Problem description -
After locating the line that contains "Where should I", output that line and each one following it, exactly, to the end of the entries. No pictures.
-------- Exercise materials --------
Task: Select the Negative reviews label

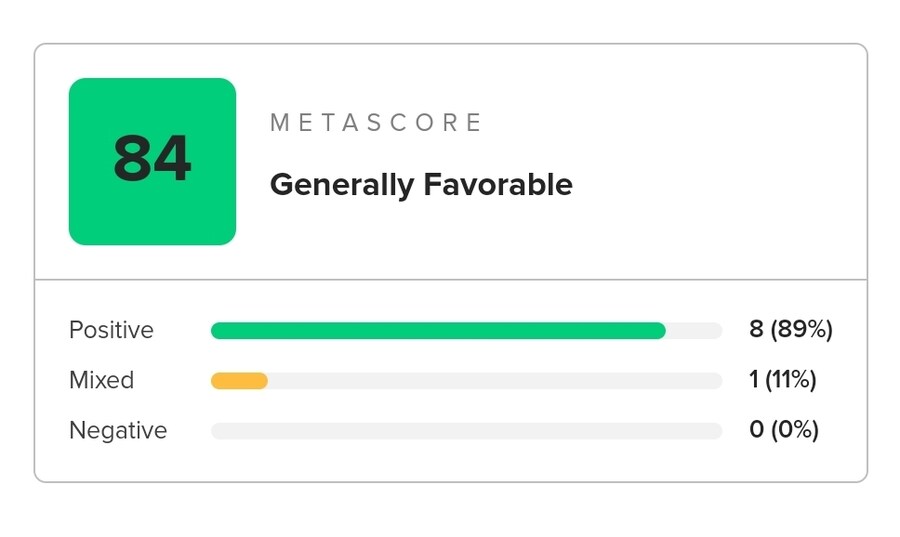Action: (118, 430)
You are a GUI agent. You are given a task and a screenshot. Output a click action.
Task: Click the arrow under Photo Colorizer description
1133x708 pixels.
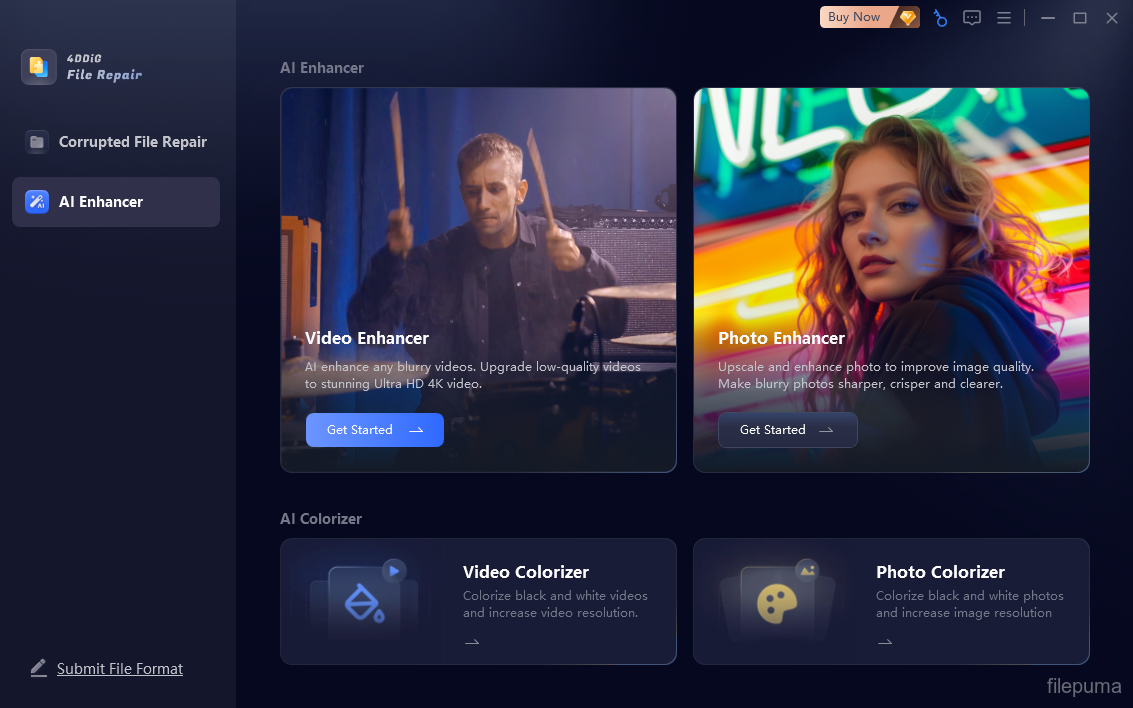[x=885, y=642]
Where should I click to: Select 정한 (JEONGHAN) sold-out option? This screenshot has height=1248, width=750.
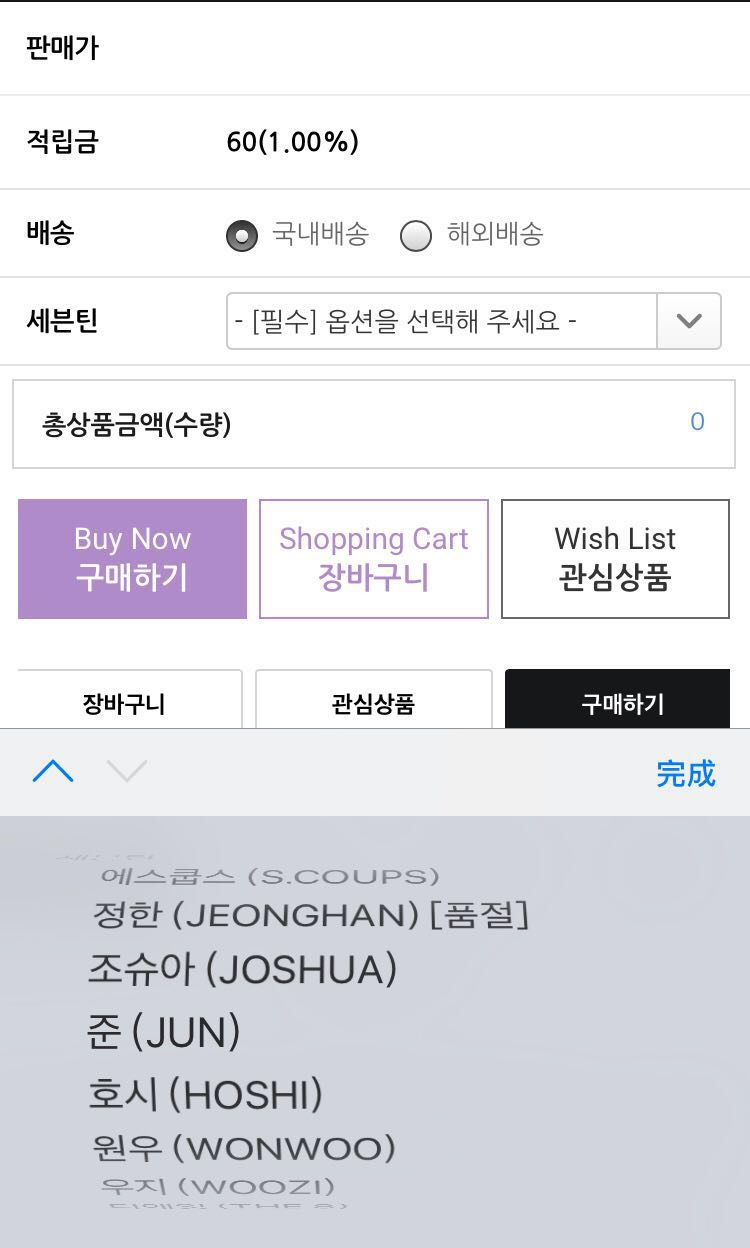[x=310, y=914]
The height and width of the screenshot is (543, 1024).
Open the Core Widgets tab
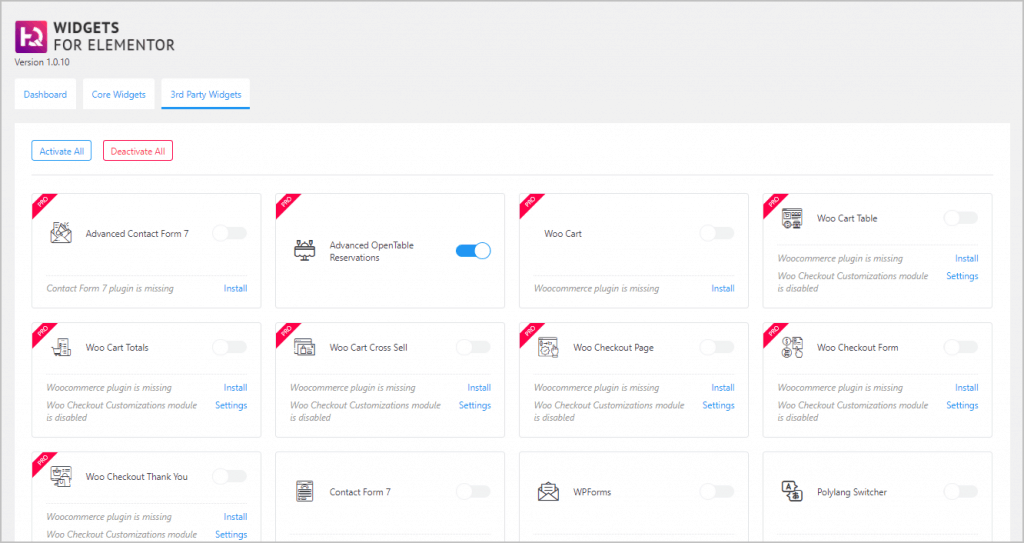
--------
Exercise response -
Where should I click to: Select 정한 (JEONGHAN) sold-out option? This screenshot has height=1248, width=750.
[x=310, y=914]
The height and width of the screenshot is (543, 1024).
Open the Core Widgets tab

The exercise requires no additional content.